Al centro della mobilitazione salari, sicurezza e riconoscimento del settore socio-sanitario

LECCO – Una mobilitazione partecipata per chiedere il rinnovo del contratto e condizioni di lavoro più dignitose. La CISL Monza e Brianza Lecco interviene sulla manifestazione nazionale delle lavoratrici e dei lavoratori della sanità privata, svoltasi a Roma nell’ambito dello sciopero proclamato per venerdì 17 aprile.

In piazza Santa Apostoli si sono riuniti operatori provenienti da tutta Italia, dando voce a un comparto del sistema sanitario e socio-sanitario che da tempo attende risposte. Al centro della protesta, il mancato rinnovo del contratto collettivo nazionale, fermo da dodici anni, e la richiesta di un adeguamento delle condizioni economiche e professionali.

La mobilitazione ha evidenziato il ruolo svolto quotidianamente dal personale della sanità privata e delle RSA, ritenuto non adeguatamente riconosciuto sia sul piano salariale sia su quello professionale. Tra i temi principali affrontati durante la giornata, il rinnovo immediato del contratto, l’adeguamento delle retribuzioni al costo della vita, il miglioramento delle condizioni di lavoro e della sicurezza e il pieno riconoscimento del valore sociale e sanitario del settore.

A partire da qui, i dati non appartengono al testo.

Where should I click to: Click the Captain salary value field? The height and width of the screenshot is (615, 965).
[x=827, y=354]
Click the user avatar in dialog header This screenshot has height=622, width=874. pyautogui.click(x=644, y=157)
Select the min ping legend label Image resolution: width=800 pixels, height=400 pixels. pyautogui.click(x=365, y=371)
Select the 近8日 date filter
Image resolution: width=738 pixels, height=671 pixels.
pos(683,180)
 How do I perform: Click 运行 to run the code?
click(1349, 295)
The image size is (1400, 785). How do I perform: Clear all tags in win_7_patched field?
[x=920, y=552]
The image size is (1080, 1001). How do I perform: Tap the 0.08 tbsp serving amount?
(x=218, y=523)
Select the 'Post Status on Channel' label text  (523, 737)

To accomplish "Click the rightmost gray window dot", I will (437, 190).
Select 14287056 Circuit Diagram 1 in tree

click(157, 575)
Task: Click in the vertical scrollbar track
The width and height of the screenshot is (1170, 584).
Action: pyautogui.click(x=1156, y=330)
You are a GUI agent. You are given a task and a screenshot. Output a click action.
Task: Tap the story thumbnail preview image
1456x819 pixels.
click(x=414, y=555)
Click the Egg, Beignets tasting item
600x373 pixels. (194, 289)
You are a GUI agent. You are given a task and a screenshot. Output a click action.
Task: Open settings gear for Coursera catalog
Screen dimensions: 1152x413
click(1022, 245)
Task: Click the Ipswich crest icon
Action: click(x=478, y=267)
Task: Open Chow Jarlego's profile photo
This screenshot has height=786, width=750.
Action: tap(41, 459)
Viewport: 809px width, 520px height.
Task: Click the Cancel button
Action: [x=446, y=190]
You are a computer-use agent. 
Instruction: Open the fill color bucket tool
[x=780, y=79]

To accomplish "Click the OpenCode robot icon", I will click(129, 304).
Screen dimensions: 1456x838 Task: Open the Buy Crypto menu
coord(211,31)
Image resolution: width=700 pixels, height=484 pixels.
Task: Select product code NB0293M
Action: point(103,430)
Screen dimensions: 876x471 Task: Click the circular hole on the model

Significativa anche la partecipazione dai territori della Brianza. Tra le province di Monza-Brianza e Lecco si stima la presenza di circa 10.000 addetti nella sanità privata e nel comparto socio-sanitario accreditato, una componente rilevante del sistema di cura locale che ha preso parte alla mobilitazione chiedendo diritti, dignità e riconoscimento.

La manifestazione rappresenta, secondo Cisl Monza e Brianza Lecco, un segnale chiaro: i lavoratori non intendono più attendere e chiedono l’apertura di un confronto con le controparti datoriali e le istituzioni. In assenza di risposte concrete, non si escludono ulteriori iniziative di mobilitazione a sostegno dei diritti del personale e della qualità del servizio sanitario offerto ai cittadini.